CROWN ASSET MANAGEMENT LIMITED v DUNVEGAN SEADOWN LIMITED [2013] NZHC 3483 [19

December 2013]

[4]      In  2007  Mr  Hubbard  offered  Mr  McLeod  (and  other  key  employees) assistance in buying shares in SCF’s parent company, Southbury Group Limited (SGL).

[5]      In  December 2007  Mr McLeod  arranged  to  borrow from  SCS  and  SGL jointly.  Mr McLeod formed the defendant Dunvegan as the vehicle for purchase and the borrower of the funds.   A term loan agreement was executed.   Mr and Mrs McLeod as trustees of their family trust guaranteed the loan obligations.  The loan was to be repaid on the earlier of 31 August 2012 or within 24 months of Mr McLeod’s ceasing to be a holder of office in SCF or SGL.

[6]      The loan balance by 31 March 2009 was down to $15,371,790.

[7]      In  2009  issues  arose  between  Mr  McLeod  and  SCF  in  relation  to  Mr McLeod’s employment  and other aspects of the relationship.   A settlement was negotiated.   Around 25 November 2009 Mr McLeod and SCF signed what was entitled  “Proposed  Terms  of  Settlement”  (the  Settlement  Agreement).     The Settlement Agreement contained a Clause 7 referring to a “share transfer”.   It is common ground that this referred to a share transfer to be executed transferring the SGL shares held by Dunvegan. The clause reads –

Share  transfer  from  LJM  to  be  held  for  a  Superannuation  Scheme  or otherwise as directors of South Canterbury Finance Ltd determine.  An acknowledgement that there is no liability on the part of LJM and Sarah Paige McLeod for debt ie no assets no liability.

[8]      The next day, 26 November 2009, SCF and Mr McLeod executed a Record of Settlement under the Employment Relations Act 2000 (Employment Settlement). The Employment Settlement was expressed to be final.  Clause 2 reads:

This agreement is a full and final settlement of all matters between the parties, including any payment which the applicant may have been entitled to under the terms of the conditions of his employment.

[9]      Clause  3  of  the  Employment  Settlement  provided  that  Mr  McLeod’s employment relationship would terminate with effect from 28 February 2009.  In the meantime Mr McLeod ceased to be Chief Executive Officer of SCF on 30 November

2009.

[10]     In November 2009, Dunvegan signed and delivered to SCF a share transfer in respect of Dunvegan’s SGL shares.

[11]     SCF subsequently encountered financial difficulties going into receivership and liquidation.

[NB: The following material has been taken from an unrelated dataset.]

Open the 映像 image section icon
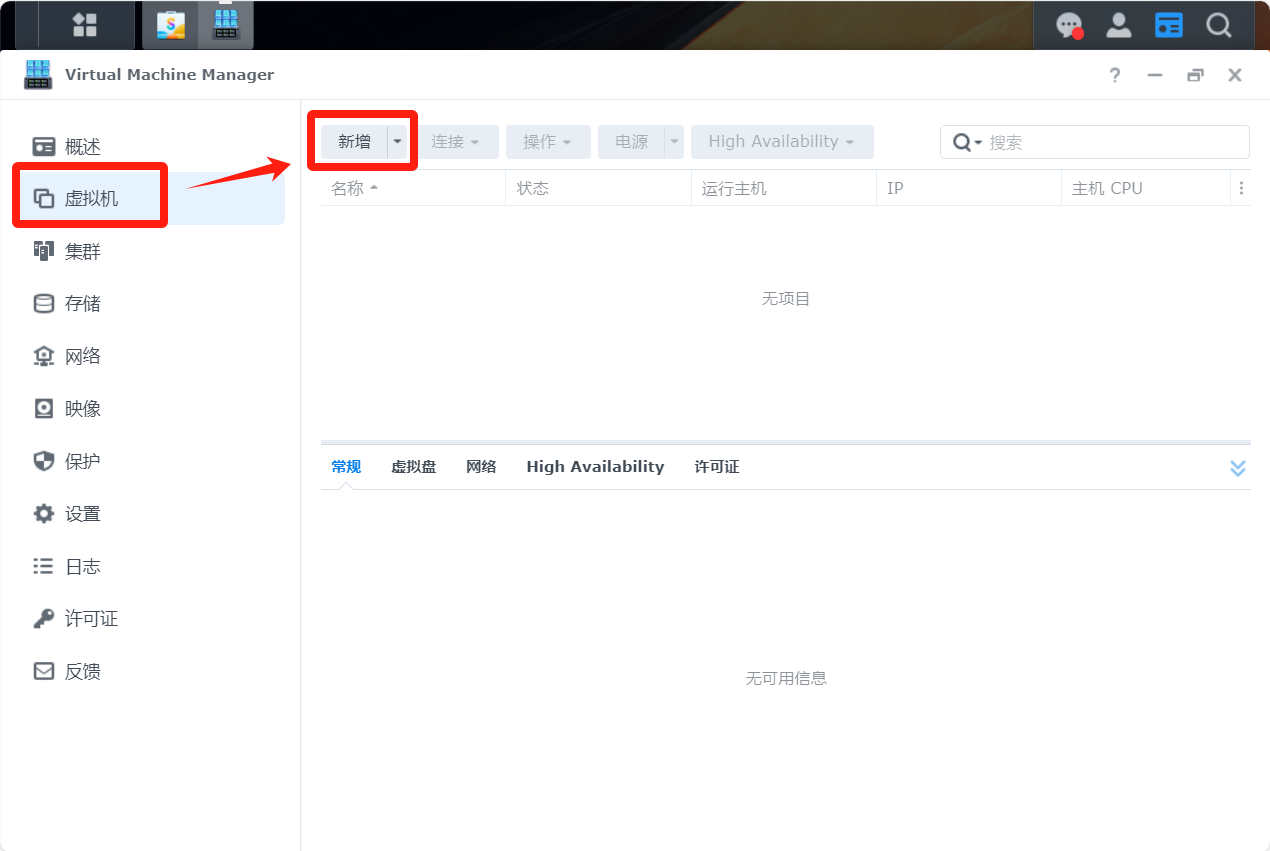This screenshot has width=1270, height=851. pos(44,409)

[12]     On 1  June 2012  all  right,  title and  interest  in  SCF was  assigned  to  the plaintiff, Crown Asset Management Limited (Crown).

[13]     Around  1  June  2012  notice  was  given  to  Dunvegan  that  SCF’s  loan

agreement with Dunvegan had been assigned to Crown.

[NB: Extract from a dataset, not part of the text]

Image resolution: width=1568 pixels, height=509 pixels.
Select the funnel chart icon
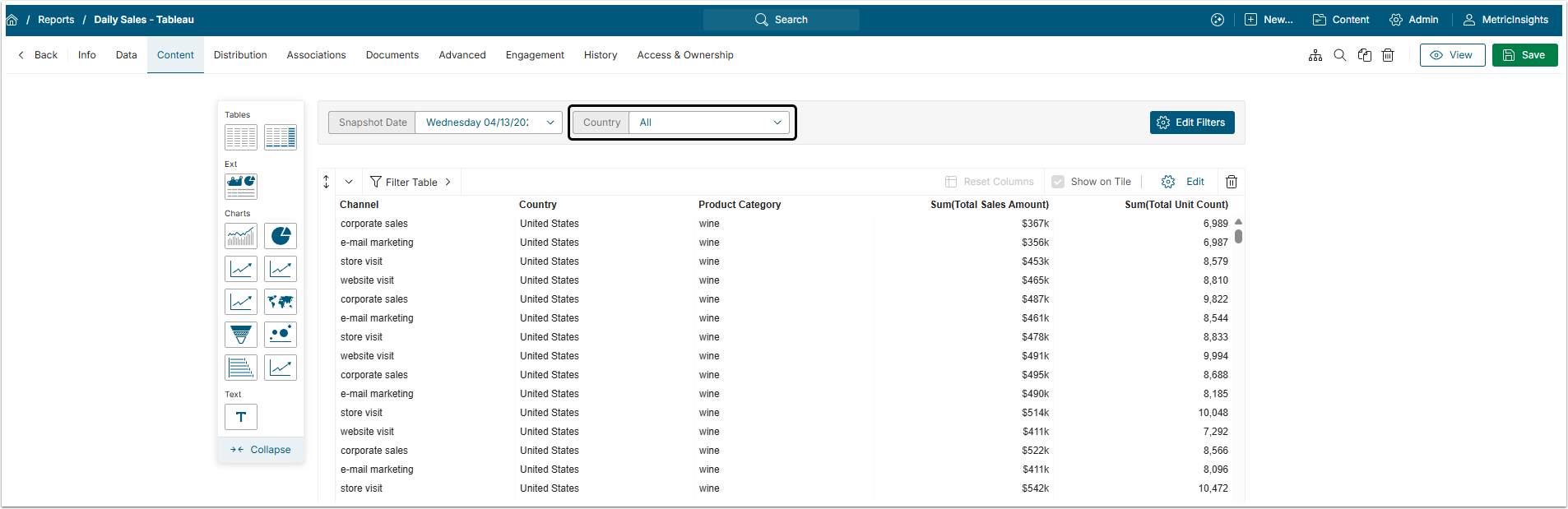(x=241, y=335)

[14]     Correspondence  between  the  solicitors  ensured.    Rhodes  &  Co.,  for  Mr McLeod asserted that the liability under the loan had been fully satisfied.  Rhodes & Co attached a Memorandum of Mr Hubbard dated 21 September 2009 entitled “Re Southbury Group Ltd” in which Mr Hubbard provided his calculation of the worth of SGL,  and  a  consequential  valuation  of  various  shareholdings  in  SGL.     The “McLeod” shareholding which I take to be a reference to Dunvegan was put at

$15,750,000.   This compared with what Mr Hubbard recorded as the outstanding loan balance (at 30 June 2009) of $15,099,270.

[15]     In August 2012 SGL was put into liquidation, with its shares appearing to now be worthless.    In  November 2012  Crown  issued a demand on  Mr & Mrs McLeod as guarantors under the loan agreement.

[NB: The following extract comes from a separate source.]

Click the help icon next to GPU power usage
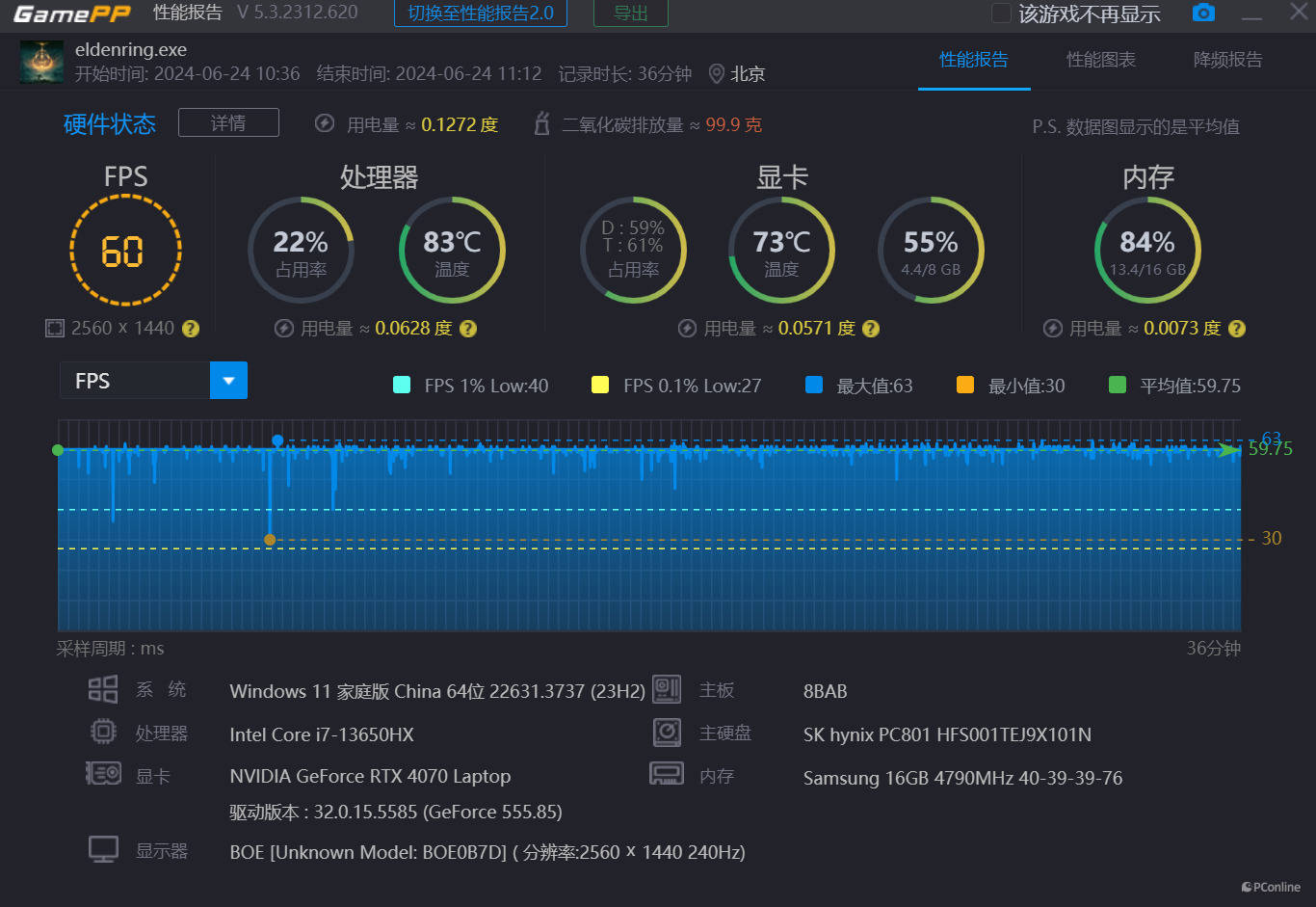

[16]     Further correspondence ensued between the solicitors as to that demand, with Rhodes   &   Co.,   again   asserting   that   the   loan   had   been   compromised   and extinguished.  Rhodes & Co also noted that the SGL shares had been transferred in accordance with the Settlement Agreement.

The jurisdiction to put a company into liquidation

[17]     Crown invokes s 241(2)(c)(iv) Companies Act 1993.  The Court may on the application of a creditor appoint a liquidator.

[18]     Section 241 of the Act provides the grounds on which the Court may appoint a liquidator.  Those include when the defendant company is unable to pay its debts (s

241(4)) and when it is just and equitable that the company be put into liquidation (s

241(4)).

[19]     In a case such as this, the apparently single line of defence – the subject debt has been extinguished or repaid – contains two elements, namely that the debt has indeed been extinguished and that the erstwhile creditor no longer is a creditor.

[20]     Where such a defence is raised, a winding up order will not be made if there is a genuine and substantive dispute as to the continuing existence of the debt such that it would be an abuse of the process of the Court to order a winding up.  Such disputes should be resolved through ordinary actions and not in the Companies

Court.1

Is there a genuine and substantial dispute as the existence of the debt?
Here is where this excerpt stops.